For a number of reasons I have been thinking recently about the 1969 moon landings. Partly it was the fact that the recent series-finale of the AMC TV serial Mad Men was set during that hot July, with all the characters agog at the splendour of Armstrong’s one small step. The show recaptured the mood of that time: a whole world was filled with an almost transcendent excitement—and with good cause. In my opinion, in a thousand years the names of all the politicians, artists, movie stars, scientists and philosophers will be long forgotten, but people will still know the name of Neil Armstrong.
Another reason this has been on my mind lately is because of one of my hobbies: collecting science fiction magazines from the 1950s-70s. I happened to pick up some old copies of Analog from a junk shop, and was reading through the way they reported Apollo.
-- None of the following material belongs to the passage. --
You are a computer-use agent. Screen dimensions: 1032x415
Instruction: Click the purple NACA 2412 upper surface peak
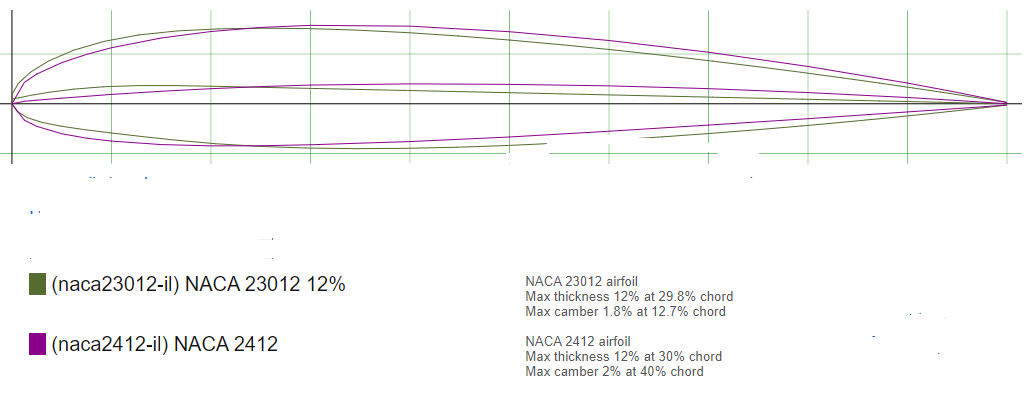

Of course the contributors were all tremendously excited by the moon mission, as you would expect them to be. But without exception they saw it as the start of something bigger: manned missions to the other planets; a permanent moon base; the colonisation of outer space by mankind. It was the dream of science fiction. It was the dream I grew up with.
You’ll notice I’m using the past tense. It was a dream that did not come to pass. Travelling to other planets is something our grandparents did, not something we do. We send tiny, intricately clever machines to fly past the planets instead. Instead of going out there, we have developed immensely ingenious methods for analysing the trickle of data from space that reaches our world. It’s cheaper that way. Keeping human beings safe in the ultra-inhospitable environment of space is complex and expensive, and we have other things to spend our money on. Big expensive wars in Iraq and Afghanistan don’t fund themselves, you know.